(Stored records)

┏━━

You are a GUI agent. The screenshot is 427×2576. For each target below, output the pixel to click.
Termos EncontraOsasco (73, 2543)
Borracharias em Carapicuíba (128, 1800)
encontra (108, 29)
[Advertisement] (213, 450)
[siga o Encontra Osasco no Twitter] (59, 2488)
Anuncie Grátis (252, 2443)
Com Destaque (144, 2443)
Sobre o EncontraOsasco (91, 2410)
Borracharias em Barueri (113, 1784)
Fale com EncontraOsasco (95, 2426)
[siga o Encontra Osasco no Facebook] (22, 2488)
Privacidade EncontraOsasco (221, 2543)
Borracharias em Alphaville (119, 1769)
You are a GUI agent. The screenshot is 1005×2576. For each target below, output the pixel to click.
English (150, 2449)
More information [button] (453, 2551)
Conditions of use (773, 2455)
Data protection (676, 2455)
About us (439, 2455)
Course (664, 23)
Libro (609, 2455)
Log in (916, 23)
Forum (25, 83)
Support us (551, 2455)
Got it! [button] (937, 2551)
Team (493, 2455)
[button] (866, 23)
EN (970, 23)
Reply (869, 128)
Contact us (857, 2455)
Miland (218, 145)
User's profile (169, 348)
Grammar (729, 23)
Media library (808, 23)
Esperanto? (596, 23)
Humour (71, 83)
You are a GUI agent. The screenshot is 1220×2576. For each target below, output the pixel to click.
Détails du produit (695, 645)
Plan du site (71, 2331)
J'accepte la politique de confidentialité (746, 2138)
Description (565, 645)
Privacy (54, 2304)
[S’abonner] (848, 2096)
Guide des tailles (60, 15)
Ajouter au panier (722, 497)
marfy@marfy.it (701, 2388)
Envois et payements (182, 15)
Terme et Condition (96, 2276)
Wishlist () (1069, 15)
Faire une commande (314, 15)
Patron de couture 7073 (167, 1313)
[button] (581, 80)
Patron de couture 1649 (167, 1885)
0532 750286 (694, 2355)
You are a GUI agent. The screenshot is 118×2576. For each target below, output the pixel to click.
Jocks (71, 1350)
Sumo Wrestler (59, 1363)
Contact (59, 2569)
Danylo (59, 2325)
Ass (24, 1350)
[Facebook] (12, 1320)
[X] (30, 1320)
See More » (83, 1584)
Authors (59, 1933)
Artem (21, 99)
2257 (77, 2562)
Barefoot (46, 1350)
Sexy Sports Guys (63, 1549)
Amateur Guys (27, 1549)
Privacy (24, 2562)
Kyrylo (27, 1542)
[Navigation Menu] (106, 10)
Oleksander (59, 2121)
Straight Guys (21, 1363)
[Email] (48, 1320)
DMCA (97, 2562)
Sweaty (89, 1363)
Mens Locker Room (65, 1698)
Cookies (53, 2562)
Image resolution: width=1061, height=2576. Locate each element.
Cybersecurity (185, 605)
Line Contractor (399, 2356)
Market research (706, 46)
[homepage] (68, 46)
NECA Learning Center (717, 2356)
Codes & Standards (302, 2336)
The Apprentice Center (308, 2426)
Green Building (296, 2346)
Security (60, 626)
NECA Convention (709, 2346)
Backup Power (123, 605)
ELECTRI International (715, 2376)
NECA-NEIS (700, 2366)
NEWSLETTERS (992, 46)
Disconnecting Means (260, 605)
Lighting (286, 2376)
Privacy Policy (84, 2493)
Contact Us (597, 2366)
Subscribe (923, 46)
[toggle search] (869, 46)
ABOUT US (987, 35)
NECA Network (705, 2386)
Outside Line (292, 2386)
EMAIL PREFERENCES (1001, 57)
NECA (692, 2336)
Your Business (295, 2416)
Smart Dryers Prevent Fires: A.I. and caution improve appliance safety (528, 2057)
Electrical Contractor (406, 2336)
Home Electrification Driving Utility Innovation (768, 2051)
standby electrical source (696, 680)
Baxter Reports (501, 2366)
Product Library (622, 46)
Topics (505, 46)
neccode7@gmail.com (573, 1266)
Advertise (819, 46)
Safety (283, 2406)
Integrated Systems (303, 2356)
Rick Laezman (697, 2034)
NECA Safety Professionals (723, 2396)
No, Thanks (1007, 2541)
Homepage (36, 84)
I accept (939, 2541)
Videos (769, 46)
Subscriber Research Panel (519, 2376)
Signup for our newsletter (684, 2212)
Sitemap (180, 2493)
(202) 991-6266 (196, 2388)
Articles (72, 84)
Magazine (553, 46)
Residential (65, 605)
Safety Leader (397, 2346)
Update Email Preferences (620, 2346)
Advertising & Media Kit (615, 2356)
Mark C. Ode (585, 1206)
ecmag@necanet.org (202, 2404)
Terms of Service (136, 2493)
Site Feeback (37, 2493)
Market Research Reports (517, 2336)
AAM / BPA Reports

┗━━

Retype every line up to and including the one that contains "Jocks (71, 1350)", beginning at the first line of the records, with no edits.

You are a GUI agent. The screenshot is 427×2576. For each target below, output the pixel to click.
Termos EncontraOsasco (73, 2543)
Borracharias em Carapicuíba (128, 1800)
encontra (108, 29)
[Advertisement] (213, 450)
[siga o Encontra Osasco no Twitter] (59, 2488)
Anuncie Grátis (252, 2443)
Com Destaque (144, 2443)
Sobre o EncontraOsasco (91, 2410)
Borracharias em Barueri (113, 1784)
Fale com EncontraOsasco (95, 2426)
[siga o Encontra Osasco no Facebook] (22, 2488)
Privacidade EncontraOsasco (221, 2543)
Borracharias em Alphaville (119, 1769)
You are a GUI agent. The screenshot is 1005×2576. For each target below, output the pixel to click.
English (150, 2449)
More information [button] (453, 2551)
Conditions of use (773, 2455)
Data protection (676, 2455)
About us (439, 2455)
Course (664, 23)
Libro (609, 2455)
Log in (916, 23)
Forum (25, 83)
Support us (551, 2455)
Got it! [button] (937, 2551)
Team (493, 2455)
[button] (866, 23)
EN (970, 23)
Reply (869, 128)
Contact us (857, 2455)
Miland (218, 145)
User's profile (169, 348)
Grammar (729, 23)
Media library (808, 23)
Esperanto? (596, 23)
Humour (71, 83)
You are a GUI agent. The screenshot is 1220×2576. For each target below, output the pixel to click.
Détails du produit (695, 645)
Plan du site (71, 2331)
J'accepte la politique de confidentialité (746, 2138)
Description (565, 645)
Privacy (54, 2304)
[S’abonner] (848, 2096)
Guide des tailles (60, 15)
Ajouter au panier (722, 497)
marfy@marfy.it (701, 2388)
Envois et payements (182, 15)
Terme et Condition (96, 2276)
Wishlist () (1069, 15)
Faire une commande (314, 15)
Patron de couture 7073 (167, 1313)
[button] (581, 80)
Patron de couture 1649 (167, 1885)
0532 750286 (694, 2355)
You are a GUI agent. The screenshot is 118×2576. For each target below, output the pixel to click.
Jocks (71, 1350)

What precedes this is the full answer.